(EXERCISE DESCRIPTION): Please copy down the records below, starting with the line containing "Given: Dismiss the about dialog with 关闭" and continuing through the end of the records, leaving the pictures out.

(STORED RECORDS):
§ §
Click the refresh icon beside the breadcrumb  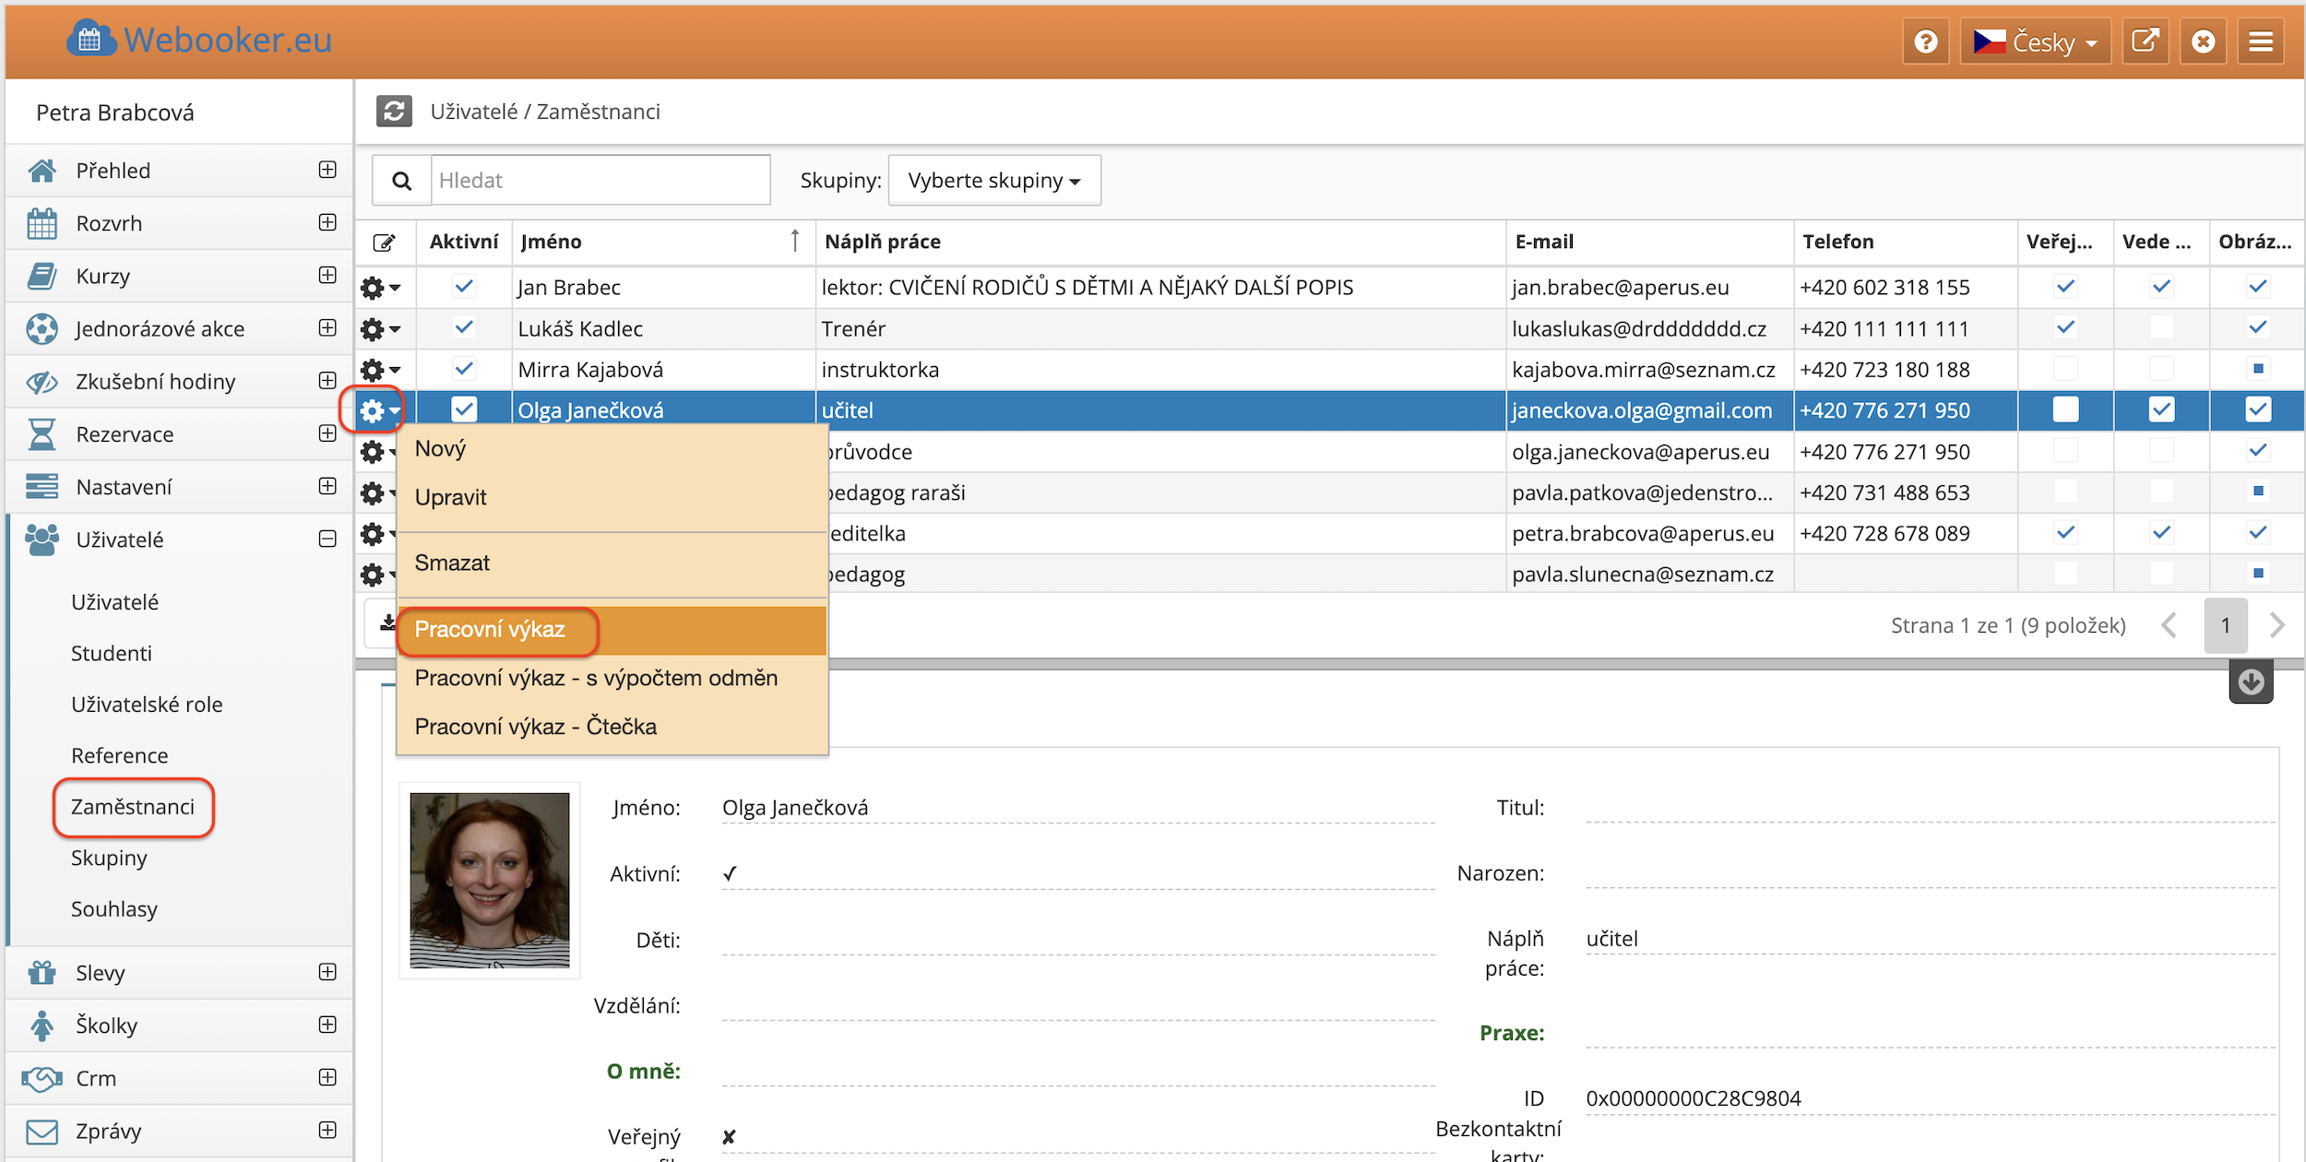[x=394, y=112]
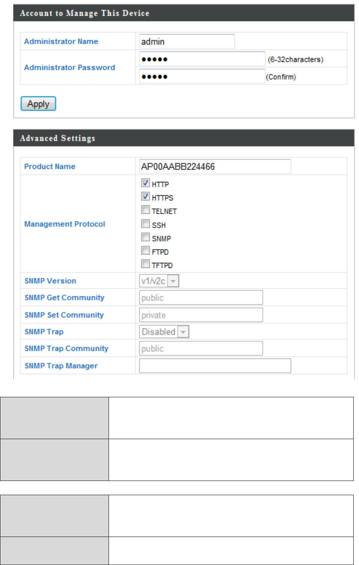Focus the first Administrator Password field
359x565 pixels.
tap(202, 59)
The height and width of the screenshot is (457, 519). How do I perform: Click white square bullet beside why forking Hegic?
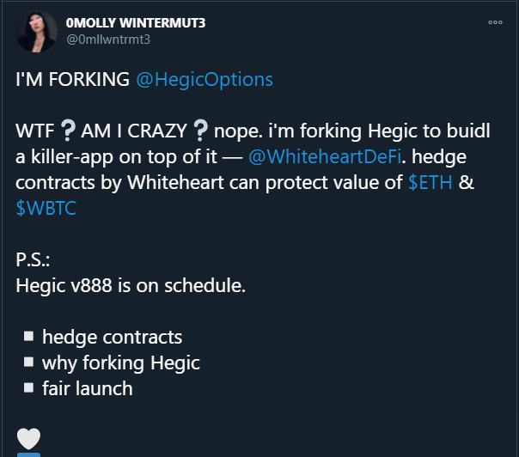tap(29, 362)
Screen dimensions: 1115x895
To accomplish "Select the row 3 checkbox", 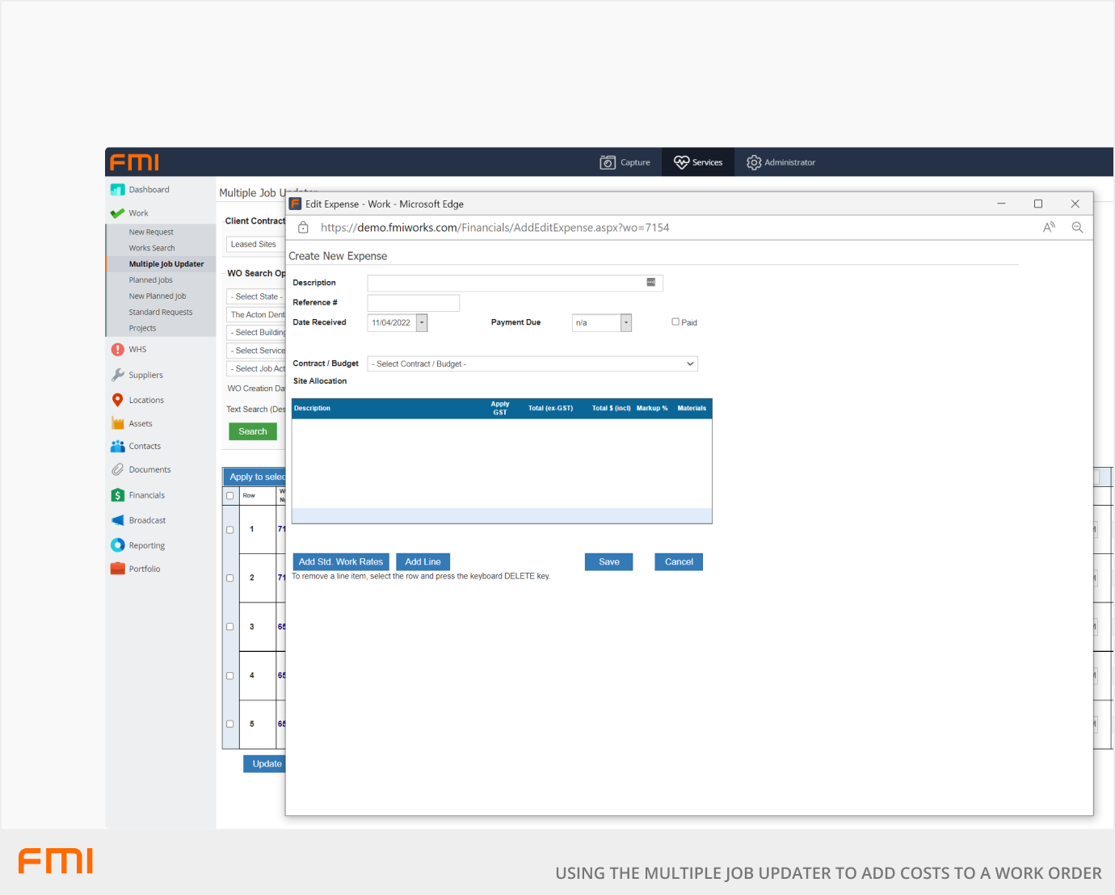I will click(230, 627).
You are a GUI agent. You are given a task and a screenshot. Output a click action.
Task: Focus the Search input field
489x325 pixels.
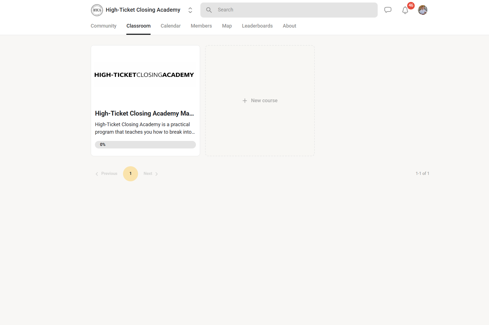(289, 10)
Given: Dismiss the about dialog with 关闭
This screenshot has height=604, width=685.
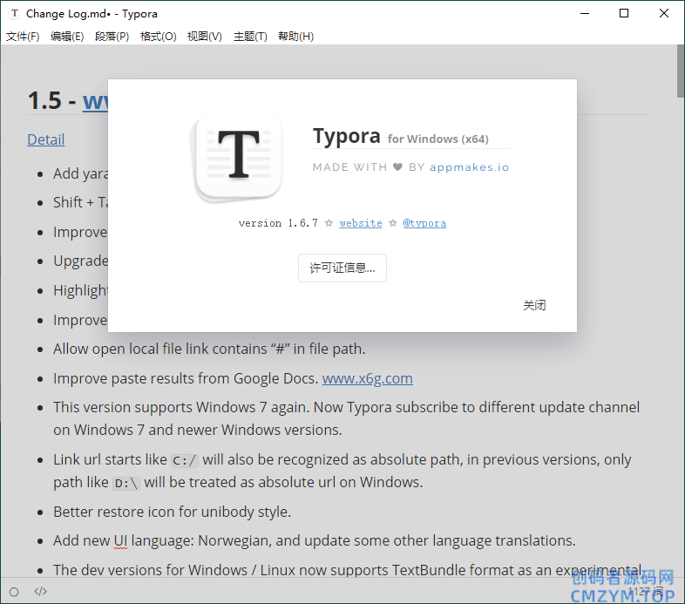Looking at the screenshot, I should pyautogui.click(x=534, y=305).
§ §
(ANSWER):
Given: Dismiss the about dialog with 关闭
This screenshot has height=604, width=685.
Looking at the screenshot, I should pyautogui.click(x=534, y=305).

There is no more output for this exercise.